Stock Markets January 22, 2026

Friday's Key Economic Indicators Focus on Services and Manufacturing PMIs

Critical January data releases could impact market trajectories ahead of weekend trading

By Caleb Monroe
Friday's Key Economic Indicators Focus on Services and Manufacturing PMIs

Financial markets prepare for important economic data releases on Friday, January 23, 2026, with Services and Manufacturing Purchasing Managers’ Index (PMI) reports at the forefront. These figures, along with other economic metrics including consumer sentiment and commodity speculative positioning, are expected to provide insight on sectoral activity and overall economic health, potentially influencing market sentiment towards the weekend.

Key Points

  • The Services PMI and Manufacturing PMI scheduled for release will provide critical insights into the health and expansion of the U.S. service and manufacturing sectors respectively.
  • Other economic indicators including consumer sentiment, rig counts, and commodity futures speculative positioning add context on consumer confidence, energy demand, and market risk appetite.
  • These data releases are expected to influence overall market sentiment and investment decisions ahead of weekend trading, impacting currency, equity, and commodity markets.

As financial markets look ahead to Friday, January 23, 2026, a suite of vital economic data points are set for release that may shape investor sentiment and trading behavior.
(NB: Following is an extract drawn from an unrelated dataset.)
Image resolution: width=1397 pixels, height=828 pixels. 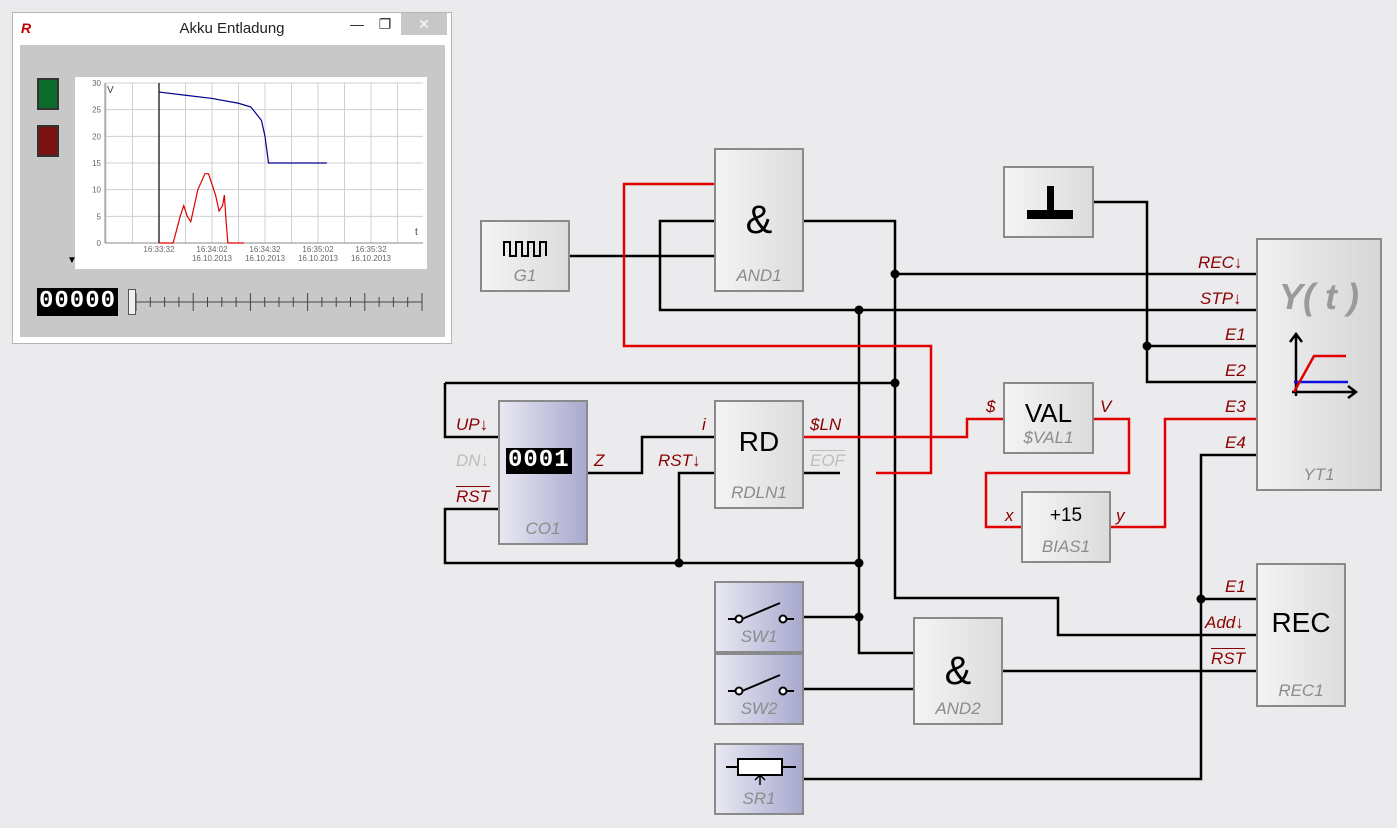 I want to click on val-title: VAL, so click(x=1048, y=413).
Central among these are the Services and Manufacturing Purchasing Managers’ Index (PMI) reports, both critical gauges of sectoral business activity and economic momentum.

The Services PMI report, scheduled for 9:45 AM ET, is produced monthly by Markit Economics following surveys from more than 400 private sector service company executives. A reading surpassing the 50 mark signals expansion within this sector. Economists forecast a reading of 52.9, slightly up from a previous 52.5, and results exceeding expectations may prove supportive of the U.S. dollar, reflecting confidence in service-based economic activity.

Simultaneously at 9:45 AM ET, the Manufacturing PMI is also expected. This index serves as a key metric for manufacturing sector vitality by monitoring purchasing manager activity, delivering early signals about economic performance in manufacturing. Forecasts predict a modest increase to 51.9 from 51.8, with values above 50 indicating sustained expansion. Better-than-expected figures could reinforce positive sentiment towards the U.S. dollar.

Additional consolidated insight into the economy comes from the S&P Global Composite PMI, also released at 9:45 AM ET, which aggregates manufacturing and services data to offer a more holistic view of economic conditions. The prior reading was 52.7.

Consumer confidence metrics will be closely watched with the release of the Michigan Consumer Sentiment Index at 10:00 AM ET. This index surveys roughly 500 U.S. consumers assessing their financial outlook, with a forecast steady at 54.0 matching the previous figure. The Michigan Consumer Expectations sub-index provides a forward-looking perspective, anticipated to rise slightly to 55.0 from 54.6, measuring optimism about developments over the next six months.

Further important indicators will be observed throughout the day, including drilling activity reports such as the Baker Hughes U.S. Rig Count and Total Rig Count, both at 1:00 PM ET, tracking active oil and gas drilling rigs with previous readings at 410 and 543 respectively. These data points inform on energy sector demand conditions.

Market speculation trends in commodity and equity futures will also be updated at 3:30 PM ET, including the Commodity Futures Trading Commission (CFTC) speculative positioning reports for crude oil, gold, Nasdaq 100, S&P 500, aluminum, copper, silver, natural gas, wheat, corn, and soybeans. These positional data reflect traders’ sentiment and risk appetite levels in respective markets.

Several other indicators anticipated at 10:00 AM ET provide additional context on economic health and inflation expectations. The Leading Index gauges the forward progression of business cycles with a prior figure noting a slight decrease of 0.3%. The Michigan indices on current conditions and inflation expectations (one-year and five-year) maintain forecasts in line with previous readings, providing perspectives on inflation outlook and consumer assessment of ongoing economic circumstances.

Also on Friday morning, the Dallas Federal Reserve’s Personal Consumption Expenditure (PCE) tracker, a refined inflation measure excluding volatility from extreme price changes, will be published. The last figure stood at 1.90%.

In sum, these data points collectively offer a broad but detailed glimpse into the state of the U.S. economy spanning manufacturing, services, consumer confidence, energy sector activity, inflation expectations, and speculative market positioning. Participants across various sectors will monitor these indicators closely, as outcomes hold potential to sway currency valuations, equity prices, and commodity markets as the weekend approaches.

Risks

  • Variability in PMI readings could induce market volatility, impacting investor confidence in service and manufacturing sectors.
  • Stagnant or declining consumer sentiment indices may signal weaker demand expectations, influencing retail and consumer goods sectors.
  • Shifts in speculative positions across commodities and equity futures could reflect or trigger abrupt changes in market sentiment, affecting sectors reliant on commodities and capital markets.